## Stated exercise
Extract every line of the rows below that contains the string "segment". Copy each such line in full.

Element and text position data
● ● ● ●

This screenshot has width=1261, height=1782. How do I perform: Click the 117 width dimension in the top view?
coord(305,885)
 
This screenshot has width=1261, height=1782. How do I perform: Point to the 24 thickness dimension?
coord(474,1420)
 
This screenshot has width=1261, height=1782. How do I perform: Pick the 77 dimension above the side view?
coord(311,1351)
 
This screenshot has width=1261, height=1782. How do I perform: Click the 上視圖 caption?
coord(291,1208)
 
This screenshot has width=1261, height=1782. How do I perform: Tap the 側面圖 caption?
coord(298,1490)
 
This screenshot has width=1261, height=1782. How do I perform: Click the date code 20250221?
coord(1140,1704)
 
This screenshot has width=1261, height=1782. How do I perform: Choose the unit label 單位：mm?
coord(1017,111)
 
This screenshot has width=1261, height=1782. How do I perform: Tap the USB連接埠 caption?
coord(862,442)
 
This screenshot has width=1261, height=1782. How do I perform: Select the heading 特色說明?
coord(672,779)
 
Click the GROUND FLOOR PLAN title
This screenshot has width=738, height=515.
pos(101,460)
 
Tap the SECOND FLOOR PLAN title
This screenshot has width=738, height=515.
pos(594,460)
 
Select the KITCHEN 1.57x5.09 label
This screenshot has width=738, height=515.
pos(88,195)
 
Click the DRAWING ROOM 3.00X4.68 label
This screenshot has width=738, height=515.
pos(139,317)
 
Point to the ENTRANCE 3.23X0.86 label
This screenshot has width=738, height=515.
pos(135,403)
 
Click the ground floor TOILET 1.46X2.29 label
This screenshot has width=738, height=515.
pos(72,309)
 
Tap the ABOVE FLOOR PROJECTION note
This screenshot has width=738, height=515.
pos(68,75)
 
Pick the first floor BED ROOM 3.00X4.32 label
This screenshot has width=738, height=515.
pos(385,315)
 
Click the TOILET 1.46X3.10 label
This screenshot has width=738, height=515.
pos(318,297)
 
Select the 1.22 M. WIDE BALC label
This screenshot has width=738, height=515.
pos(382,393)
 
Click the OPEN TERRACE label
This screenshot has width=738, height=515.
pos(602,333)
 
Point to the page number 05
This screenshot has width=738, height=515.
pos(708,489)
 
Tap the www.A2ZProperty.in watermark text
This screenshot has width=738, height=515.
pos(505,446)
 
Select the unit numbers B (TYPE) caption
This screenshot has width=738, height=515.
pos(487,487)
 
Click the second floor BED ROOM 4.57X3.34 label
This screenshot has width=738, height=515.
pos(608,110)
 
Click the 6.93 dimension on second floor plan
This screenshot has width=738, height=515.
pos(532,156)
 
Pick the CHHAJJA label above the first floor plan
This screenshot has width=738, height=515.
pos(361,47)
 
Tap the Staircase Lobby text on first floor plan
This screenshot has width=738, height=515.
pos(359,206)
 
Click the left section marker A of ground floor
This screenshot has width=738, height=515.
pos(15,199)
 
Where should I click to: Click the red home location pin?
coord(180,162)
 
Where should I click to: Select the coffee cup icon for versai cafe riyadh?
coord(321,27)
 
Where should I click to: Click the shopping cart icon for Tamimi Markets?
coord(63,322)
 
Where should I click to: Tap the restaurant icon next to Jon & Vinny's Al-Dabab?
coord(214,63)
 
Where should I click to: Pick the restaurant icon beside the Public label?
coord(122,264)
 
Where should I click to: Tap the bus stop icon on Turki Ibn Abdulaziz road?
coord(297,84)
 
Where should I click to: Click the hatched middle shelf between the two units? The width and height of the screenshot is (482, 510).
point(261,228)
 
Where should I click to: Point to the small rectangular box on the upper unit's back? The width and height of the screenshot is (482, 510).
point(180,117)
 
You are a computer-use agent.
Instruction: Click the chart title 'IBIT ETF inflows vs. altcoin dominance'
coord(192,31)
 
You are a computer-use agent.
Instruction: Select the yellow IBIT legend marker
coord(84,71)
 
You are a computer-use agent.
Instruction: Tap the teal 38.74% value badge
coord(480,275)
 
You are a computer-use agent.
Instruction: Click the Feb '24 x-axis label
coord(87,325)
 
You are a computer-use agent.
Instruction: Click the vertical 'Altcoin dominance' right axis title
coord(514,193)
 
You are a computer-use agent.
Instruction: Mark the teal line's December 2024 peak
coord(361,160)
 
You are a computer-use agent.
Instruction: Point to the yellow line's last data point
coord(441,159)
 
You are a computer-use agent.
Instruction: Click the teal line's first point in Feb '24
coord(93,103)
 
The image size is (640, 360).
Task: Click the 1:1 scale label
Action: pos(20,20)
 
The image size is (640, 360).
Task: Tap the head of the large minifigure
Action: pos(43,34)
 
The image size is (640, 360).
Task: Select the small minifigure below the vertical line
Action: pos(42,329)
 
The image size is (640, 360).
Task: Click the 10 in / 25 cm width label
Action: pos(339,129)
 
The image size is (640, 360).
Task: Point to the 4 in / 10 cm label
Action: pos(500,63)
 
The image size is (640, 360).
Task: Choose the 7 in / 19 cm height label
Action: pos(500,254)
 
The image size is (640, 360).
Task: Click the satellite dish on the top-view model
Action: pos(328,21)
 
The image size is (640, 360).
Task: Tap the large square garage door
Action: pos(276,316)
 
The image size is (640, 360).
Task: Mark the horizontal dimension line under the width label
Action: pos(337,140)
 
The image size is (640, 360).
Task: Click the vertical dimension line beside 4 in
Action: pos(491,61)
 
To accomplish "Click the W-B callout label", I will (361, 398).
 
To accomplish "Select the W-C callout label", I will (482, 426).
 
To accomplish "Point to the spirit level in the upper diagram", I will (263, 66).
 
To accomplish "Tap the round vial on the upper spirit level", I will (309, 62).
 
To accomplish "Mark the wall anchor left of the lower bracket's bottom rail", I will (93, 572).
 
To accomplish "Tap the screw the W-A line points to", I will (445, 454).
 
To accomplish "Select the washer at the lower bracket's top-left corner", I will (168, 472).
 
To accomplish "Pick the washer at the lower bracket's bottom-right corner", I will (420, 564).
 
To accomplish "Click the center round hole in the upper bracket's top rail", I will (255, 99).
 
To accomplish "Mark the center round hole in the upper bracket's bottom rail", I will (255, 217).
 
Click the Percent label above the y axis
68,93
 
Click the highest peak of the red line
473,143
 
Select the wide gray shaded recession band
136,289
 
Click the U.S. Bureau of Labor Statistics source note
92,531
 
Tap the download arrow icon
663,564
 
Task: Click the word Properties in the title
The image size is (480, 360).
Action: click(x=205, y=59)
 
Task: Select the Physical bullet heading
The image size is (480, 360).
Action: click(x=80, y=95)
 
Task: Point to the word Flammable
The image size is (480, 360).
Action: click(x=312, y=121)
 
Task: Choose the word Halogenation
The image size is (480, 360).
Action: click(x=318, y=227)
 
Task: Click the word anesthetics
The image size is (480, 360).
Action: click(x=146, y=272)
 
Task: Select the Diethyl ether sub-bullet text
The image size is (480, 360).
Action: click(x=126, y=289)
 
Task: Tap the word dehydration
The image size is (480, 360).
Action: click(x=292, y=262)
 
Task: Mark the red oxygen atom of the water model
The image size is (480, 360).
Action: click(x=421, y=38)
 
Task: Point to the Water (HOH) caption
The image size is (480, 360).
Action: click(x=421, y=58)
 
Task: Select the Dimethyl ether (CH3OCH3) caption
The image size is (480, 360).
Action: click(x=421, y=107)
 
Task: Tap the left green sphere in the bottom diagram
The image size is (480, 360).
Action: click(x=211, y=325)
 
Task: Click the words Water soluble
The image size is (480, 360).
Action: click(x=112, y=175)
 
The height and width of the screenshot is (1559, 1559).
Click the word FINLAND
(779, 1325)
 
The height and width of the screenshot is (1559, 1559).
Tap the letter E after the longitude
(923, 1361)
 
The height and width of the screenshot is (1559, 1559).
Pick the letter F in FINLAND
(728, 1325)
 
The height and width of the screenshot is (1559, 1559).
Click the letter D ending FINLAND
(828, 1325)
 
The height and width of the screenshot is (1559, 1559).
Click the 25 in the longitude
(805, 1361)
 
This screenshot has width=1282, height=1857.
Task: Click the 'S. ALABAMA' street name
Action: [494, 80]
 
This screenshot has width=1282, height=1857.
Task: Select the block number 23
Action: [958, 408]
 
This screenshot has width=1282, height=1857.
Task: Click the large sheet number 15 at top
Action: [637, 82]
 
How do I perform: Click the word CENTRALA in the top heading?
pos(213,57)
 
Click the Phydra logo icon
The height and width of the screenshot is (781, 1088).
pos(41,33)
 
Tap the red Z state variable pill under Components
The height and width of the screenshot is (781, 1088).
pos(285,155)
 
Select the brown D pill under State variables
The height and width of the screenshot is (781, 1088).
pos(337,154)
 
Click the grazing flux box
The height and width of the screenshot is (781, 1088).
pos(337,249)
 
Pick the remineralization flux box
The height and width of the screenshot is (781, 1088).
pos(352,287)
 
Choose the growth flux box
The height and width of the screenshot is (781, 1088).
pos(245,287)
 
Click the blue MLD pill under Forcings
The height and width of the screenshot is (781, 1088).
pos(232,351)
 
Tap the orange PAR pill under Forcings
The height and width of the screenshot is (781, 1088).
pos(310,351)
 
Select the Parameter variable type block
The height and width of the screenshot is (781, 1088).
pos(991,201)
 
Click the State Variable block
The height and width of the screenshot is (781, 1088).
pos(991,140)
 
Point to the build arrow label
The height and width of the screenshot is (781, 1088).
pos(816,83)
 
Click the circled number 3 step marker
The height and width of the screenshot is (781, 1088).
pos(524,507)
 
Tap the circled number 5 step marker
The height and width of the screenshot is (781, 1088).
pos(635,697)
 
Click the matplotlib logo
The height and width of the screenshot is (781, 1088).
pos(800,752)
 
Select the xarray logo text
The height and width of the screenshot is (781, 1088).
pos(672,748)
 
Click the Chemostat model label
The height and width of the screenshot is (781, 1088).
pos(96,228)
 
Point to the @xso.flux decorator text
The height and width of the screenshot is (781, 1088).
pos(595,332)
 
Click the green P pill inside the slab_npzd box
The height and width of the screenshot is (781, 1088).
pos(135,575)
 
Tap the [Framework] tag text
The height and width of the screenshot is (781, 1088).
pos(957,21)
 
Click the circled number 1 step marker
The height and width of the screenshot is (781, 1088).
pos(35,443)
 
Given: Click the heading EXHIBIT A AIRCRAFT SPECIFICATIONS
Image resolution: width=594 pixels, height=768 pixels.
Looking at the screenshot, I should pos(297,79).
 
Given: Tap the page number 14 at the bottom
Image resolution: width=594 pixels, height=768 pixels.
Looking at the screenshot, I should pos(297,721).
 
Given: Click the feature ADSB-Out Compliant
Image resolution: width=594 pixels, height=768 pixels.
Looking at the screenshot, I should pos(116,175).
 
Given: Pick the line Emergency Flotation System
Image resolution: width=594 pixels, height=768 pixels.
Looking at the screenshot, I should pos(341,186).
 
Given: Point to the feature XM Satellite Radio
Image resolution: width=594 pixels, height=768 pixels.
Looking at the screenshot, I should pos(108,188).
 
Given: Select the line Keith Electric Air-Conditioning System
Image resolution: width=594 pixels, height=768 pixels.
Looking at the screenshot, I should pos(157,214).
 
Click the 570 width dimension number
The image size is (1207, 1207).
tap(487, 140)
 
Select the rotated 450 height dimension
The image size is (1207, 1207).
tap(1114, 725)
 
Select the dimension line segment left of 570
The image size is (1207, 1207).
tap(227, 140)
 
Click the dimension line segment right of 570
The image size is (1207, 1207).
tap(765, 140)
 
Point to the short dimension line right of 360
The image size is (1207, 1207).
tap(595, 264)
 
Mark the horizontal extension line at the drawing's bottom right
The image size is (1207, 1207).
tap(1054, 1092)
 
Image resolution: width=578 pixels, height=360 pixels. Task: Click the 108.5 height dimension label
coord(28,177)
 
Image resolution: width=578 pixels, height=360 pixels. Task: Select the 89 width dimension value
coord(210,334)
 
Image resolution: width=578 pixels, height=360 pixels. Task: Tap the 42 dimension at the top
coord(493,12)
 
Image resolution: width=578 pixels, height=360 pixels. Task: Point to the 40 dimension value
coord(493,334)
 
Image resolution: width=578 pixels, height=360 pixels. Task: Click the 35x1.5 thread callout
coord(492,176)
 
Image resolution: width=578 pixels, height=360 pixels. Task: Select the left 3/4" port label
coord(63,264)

● ● ● ●

## Worked solution
Select the dimension line segment left of 570
Click the dimension line segment right of 570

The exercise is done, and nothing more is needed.